The thrust of your piece was that the handle of the hockey stick was, in fact, correct. Somebody's recent study of tree rings had indicated that, whilst they might or might not be wider or narrower, much could be deduced from their density. From this it had been concluded that the past two thousand years had seen a warm temperature continuum of remarkable consistency up to about the middle of the 19th century, say. This, in turn, explained why our forebears had been able to cultivate vines as far North as York. Thence, the conclusion seemed to be drawn that Mann had been right all along in claiming a perilous temperature increase from roughly the advent of the Industrial Revolution, the blade.

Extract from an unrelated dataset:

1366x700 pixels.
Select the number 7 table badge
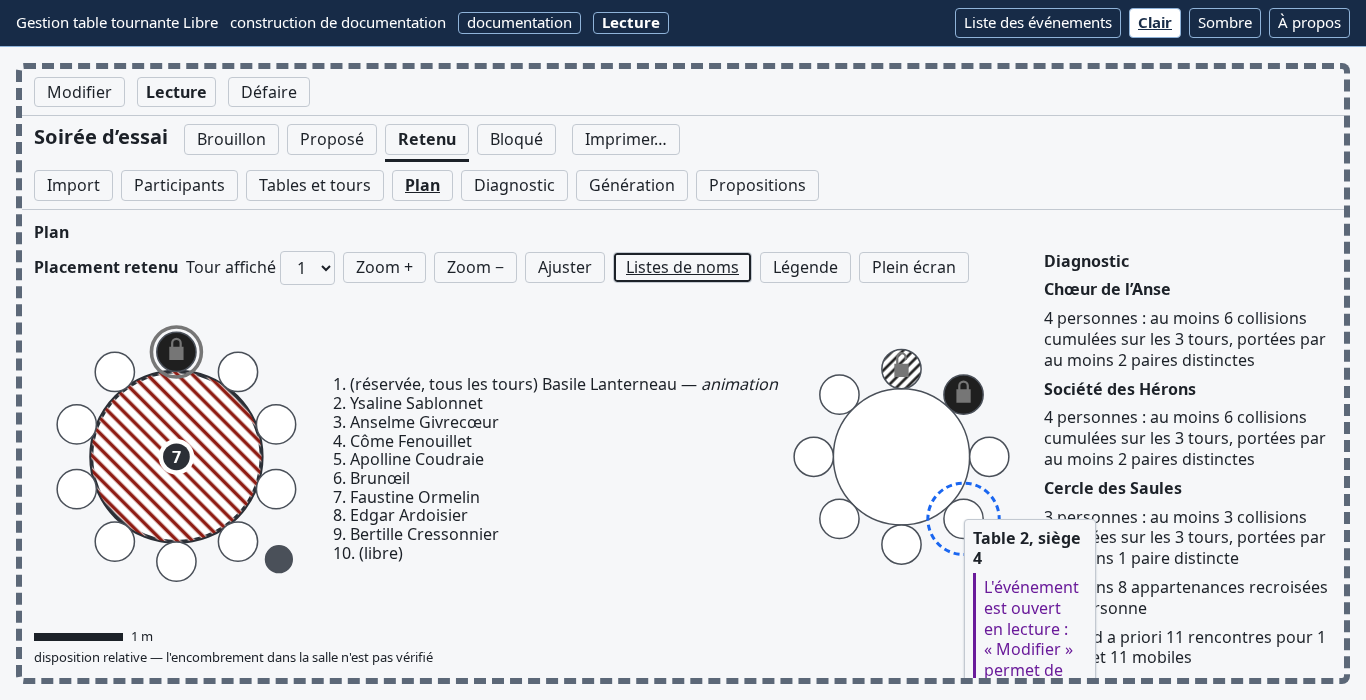pos(177,457)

Of course, MacIntyre's undermining of Mann's little frolic was not so much upon scientific grounds although, God knows, there was much science to it, as upon his blithe disregard for statistical rigour. You make no mention of this. Why, pray? Neither do you make any mention of Briffa's equally egregious pseudo-science directed at sustaining the original Mann fiction. You also overlook circumstances that are richly supported by multi-stranded evidence. Examples? Well, how about the fact that:
~even now viniculture is not pursued with much success in Northern latitudes in this country - or, indeed as far as I know, in any other, save where local topography is helpful, as in Germany, say;
~however warm the Medieval Warm Period may or may not have been, it was most surely followed by several centuries of real and readily perceptible cooling, to wit the Little Ice Age. For this latter, of course, there is a wealth of evidence not merely scientific but from the arts and historical records as well. Actually, in passing, the same may be said of the preceding MWP. Furthermore, for somebody seeking to make the case that you appear to be advancing, the happenstance of both the MWP and of LIA is acknowledged both by NASA and the IPCC, not to mention that bastion of scientific rectitude, The Royal Society. So I think that it should be taken as accepted fact albeit, most assuredly, not specifically because it carries the endorsement of those particular bodies.
Would you not agree?
The point, of course, is that, if this be so, then where is Mann's temperature continuum?
As a practising journalist, I presume that you would at least like to make some claim to being influenced by a measure of respect for objectivity. One wonders why then you continue so compulsively to try to defend the indefensible, and give credence to a manifest scientific mountebank.